Cliché in Fiction: Avoid Like the Plague or Better the Devil You Know?

I don’t mean to rock the boat or put a bee in your bonnet but I think there may be space for a cliché or two in one’s narrative. This may come as a bolt from the blue for some readers but I would ask you not to jump to conclusions like a bull in a china shop and remember that only fools rush in. And if I promise to cease with the (admittedly terrible) cliché phrasing for a moment, perhaps those patient enough to have read this far will allow me to elucidate my reasoning!

I should begin by qualifying my first sentence by acknowledging that 99% of the time, I too think clichés are indeed best avoided – much like the adverb (as Christian Mihai notes in his excellent article 5 Simple Steps to Drastically Improve your Writing – although even these, I believe can add value if used with extreme caution and judiciously (oops, one popped out)). However, there really is an occasion when I think that, if carefully chosen, clichés are not only acceptable but can also add to the authenticity of the prose.

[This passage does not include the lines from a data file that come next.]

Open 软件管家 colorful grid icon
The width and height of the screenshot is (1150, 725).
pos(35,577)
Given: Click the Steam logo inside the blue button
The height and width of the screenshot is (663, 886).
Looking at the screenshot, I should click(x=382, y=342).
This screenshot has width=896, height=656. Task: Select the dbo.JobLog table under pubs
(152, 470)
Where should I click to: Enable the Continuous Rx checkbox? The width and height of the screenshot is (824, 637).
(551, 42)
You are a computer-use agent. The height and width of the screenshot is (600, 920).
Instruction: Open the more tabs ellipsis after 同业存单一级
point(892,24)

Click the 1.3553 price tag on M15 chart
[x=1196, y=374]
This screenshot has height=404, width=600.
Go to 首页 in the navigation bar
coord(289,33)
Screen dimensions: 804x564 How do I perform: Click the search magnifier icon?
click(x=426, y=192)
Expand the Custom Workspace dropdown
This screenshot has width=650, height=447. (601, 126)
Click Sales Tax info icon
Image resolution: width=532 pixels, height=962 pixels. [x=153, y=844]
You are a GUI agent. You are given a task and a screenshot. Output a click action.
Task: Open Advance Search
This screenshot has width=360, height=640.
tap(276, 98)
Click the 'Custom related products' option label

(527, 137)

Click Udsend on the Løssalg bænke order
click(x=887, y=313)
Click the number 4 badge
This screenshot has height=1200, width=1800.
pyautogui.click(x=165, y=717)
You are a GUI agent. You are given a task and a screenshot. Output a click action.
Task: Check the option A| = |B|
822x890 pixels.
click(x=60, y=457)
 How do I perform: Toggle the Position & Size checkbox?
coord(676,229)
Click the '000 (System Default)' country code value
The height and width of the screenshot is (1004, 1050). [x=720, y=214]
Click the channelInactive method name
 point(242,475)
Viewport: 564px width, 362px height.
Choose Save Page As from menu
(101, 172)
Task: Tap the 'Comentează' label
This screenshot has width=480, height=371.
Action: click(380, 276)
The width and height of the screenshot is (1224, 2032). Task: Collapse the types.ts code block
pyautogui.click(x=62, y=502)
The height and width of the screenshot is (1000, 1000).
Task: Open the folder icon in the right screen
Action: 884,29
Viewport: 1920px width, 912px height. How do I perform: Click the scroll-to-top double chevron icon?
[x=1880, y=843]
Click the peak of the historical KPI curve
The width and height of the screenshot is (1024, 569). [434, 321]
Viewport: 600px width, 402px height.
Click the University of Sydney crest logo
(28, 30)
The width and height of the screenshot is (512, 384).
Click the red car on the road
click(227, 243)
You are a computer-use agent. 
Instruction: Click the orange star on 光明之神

I’m talking about dialogue. Clichés are old hat (sorry couldn’t resist one more) for a reason: the average vernacular is littered with them; indeed, the lexicon of the average person within their everyday speech is often not all that broad. We can’t all be poets; nor should we be. Surely, that’s where the writer comes into their own, then – if authors aren’t given licence to be verbose in their language use, then who is? Well, partly I would think the answer to that comes down to narrative style and choice (think of Hemmingway’s sparse prose, for example) and partly I think this is a bit of a red herring (sorry, last one). Yes, words are the writer’s basic building tools (the bread and butter of their trade, you might say) – and I for one actually lean toward the poetic quite heavily – but when it comes to character dialogue, I don’t believe that the same rules necessarily apply. I’m not talking about dialect here but about the word choices characters make: the phraseology we entrust to them. As I’ve already mentioned, we can’t all be poets. Indeed (depending on genre, perhaps) it would be quite tiresome to read an exchange between characters where every phrase takes on yet another original metaphor or simile. Speech is immediate; it’s often impulsive. And with that, common parlance, of which cliché plays a part, is often the ‘go to’ as the means individuals employ in order to express themselves. Characters that are allowed to speak with a natural tongue, using the idioms which are part of the fabric of their culture – whatever that culture might be – will surely be brought to life in a more believable and nuanced way.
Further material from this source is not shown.